DSA_5642What's a 38-year-old drag-racing rookie supposed to feel like?
Shane Gray, who has two Pro Stock runner-up finishes on his resume, has been a bundle of contrasting emotions this season as driver of the Big O Tires Pontiac GXP.
Calling himself both "selfish" and "blessed," Gray has been what he described as "nervous as all get-up," yet calm racing his father and even at the line against reigning champion and early-season dominator Mike Edwards.
With his runner-up finish at Brainerd, Gray improved two spots to the No. 6 position in the Countdown that starts next Thursday at O'Reilly Raceway Park at Indianapolis.
That used to be a dream he didn't dare articulate. He called it an honor to race Greg Anderson and Jason Line: "I can remember in years past, sitting at home on Sunday evening, watching the Pro Stocks on TV and wondering if I'd ever get to meet [the drivers], much less get to race them."
"To be honest with you, it became a runaway train. It was growing so fast," Gray said, adding nevertheless that it "was an extremely difficult decision to make. But the kids (sons Shane and Jonathan, who race and help with the family's in-house engine program in Denver, N.C.) didn't want to run it." He said he isn't interested in remaining in that industry "till the U.S. gets its act together" and stops "trying to run domestic oil and gas out of the U.S." Taxes, government interference, and environmental concerns sapped the fun from his job.
Said Gray of his Marbob Energy selling price, "It's a lot of money. It's all great. But 38 years ago, my wife and I put everything we owned into our Datsun pickup truck and moved to Carlsbad, New Mexico. We moved into a little apartment in an alley. I can drive you to that apartment. I still know where I came from. I know how hard my father worked and how hard all the people who have worked for us have worked to get me to where I am.
"So it doesn’t change my lifestyle," he said. "I have been blessed. It won't change me, except maybe I won't die from too much stress."
That is, unless he gets overly wound up about the drama du jour in the Pro Stock class.
To set the record straight, he said it's pure rumor that he offered or tried to buy the NHRA.
"I just got rid of one adult day-care center. Why would I want to run the NHRA?" Gray asked with a chuckle.
But he has earned the right to express his opinions about the NHRA in defense of the class he races in. Truth is, he said sees the NHRA as being in what he called "a no-win situation" on so many fronts.
"I just wish they would understand that Top Fuel and Funny car are not the only classes. They hype the fuel cars to the point that people think that's all there is," Gray said. "I just think that the NHRA does not understand the Pro Stock class. The track is prepared for the fuel cars.
"In Graham's defense," he said, speaking of Graham Light, NHRA senior vice-president of racing operations, "Graham is learning that there is another generation of drivers coming along who loves Pro Stock. He's beginning to understand that there are a lot of people who love the factory hot rods. Our races are won all the time by a few thousandths of a second. Ninety-nine percent of the time, our cars go down the track and it’s going to be close at the other end. And when we test, we're fighting for a couple of thousandths of second -- not hundredths -- thousandths.

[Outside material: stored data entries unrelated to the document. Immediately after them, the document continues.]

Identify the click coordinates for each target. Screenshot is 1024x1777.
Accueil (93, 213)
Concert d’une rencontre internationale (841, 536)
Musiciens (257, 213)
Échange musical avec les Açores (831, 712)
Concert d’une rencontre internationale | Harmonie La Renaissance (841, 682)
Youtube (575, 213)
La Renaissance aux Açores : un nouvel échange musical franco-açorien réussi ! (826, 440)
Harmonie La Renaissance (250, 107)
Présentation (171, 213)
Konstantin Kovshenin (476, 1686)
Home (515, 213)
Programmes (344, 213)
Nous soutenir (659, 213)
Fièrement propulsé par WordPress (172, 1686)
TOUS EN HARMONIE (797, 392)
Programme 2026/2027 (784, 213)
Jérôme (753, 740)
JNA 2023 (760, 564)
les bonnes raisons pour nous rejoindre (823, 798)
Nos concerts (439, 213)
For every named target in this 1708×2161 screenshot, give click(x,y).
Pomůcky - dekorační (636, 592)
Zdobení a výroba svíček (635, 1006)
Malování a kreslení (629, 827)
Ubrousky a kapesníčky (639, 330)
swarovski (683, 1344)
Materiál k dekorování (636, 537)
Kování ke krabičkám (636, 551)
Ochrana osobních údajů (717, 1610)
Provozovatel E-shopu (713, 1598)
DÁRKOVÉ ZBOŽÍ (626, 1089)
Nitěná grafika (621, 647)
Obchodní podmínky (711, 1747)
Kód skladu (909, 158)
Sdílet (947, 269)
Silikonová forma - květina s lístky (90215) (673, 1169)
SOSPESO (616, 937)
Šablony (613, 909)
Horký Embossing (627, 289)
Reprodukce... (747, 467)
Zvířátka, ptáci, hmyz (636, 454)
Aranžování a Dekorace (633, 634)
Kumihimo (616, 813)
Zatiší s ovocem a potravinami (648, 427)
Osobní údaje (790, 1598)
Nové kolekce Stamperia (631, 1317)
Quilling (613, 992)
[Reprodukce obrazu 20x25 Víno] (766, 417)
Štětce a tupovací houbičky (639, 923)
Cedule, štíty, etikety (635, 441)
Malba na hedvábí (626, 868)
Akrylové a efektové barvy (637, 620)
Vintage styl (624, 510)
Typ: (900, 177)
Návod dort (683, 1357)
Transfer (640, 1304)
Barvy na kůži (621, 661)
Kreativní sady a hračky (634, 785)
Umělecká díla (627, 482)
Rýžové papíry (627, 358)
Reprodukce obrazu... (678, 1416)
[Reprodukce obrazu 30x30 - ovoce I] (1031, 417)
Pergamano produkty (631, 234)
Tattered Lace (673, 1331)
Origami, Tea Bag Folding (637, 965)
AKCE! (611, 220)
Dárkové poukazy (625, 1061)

"Believe it or not, it costs a fortune to test a Pro Stock car," Gray said. "It costs $70,000-$80,000 just for the parts and pieces for one engine. And that has nothing to do with the technology part of it. It costs as much to run a competitive Pro Stock car as it does to run a so-so fuel car."
That shows Gray isn't coasting through drag racing. He chose the hardest, most competitive class in which to compete -- maybe the most expensive for the dollar-to-E.T. ratio or for return on investment. He knows from experience. He has raced in seven different NHRA eliminator categories during his career.
So he has earned the right to spend his kids' inheritance -- the notion that several years ago inspired his racing team's parent company, SKI Racing. This year, with rookie son Shane three spots ahead of him going into the Countdown, starting with the Sept. 2-6 Mac Tools U.S. Nationals, Gray is getting his NTB (National Tire and Battery) Pontiac GXP ready to roll.
Gray was Funny Car runner-up to Tim Wilkerson in the 2003 U.S. Nationals. This year, with his team's in-house engine program, he is a serious Pro Stock contender this time.
"In October we didn't have any of this, and in a few months we put it all together," Gray said, looking back on the development of his engine program and his sponsorship package for the two-car platform.  "We're real excited to have NTB, Tire Kingdom, Merchant's Tire and Auto, and Big O Tire join our program."
Back at Pomona, he predicted, "You will see us start out slow. By mid-season, we'll be strong, and by the end of the year, we'll be a top team." And he's right, as SKI Racing represents 20 percent of the Countdown lineup. KB Racing, featuring champions Greg Anderson and Jason Line, is the only other two-car team in the Pro Stock title chase.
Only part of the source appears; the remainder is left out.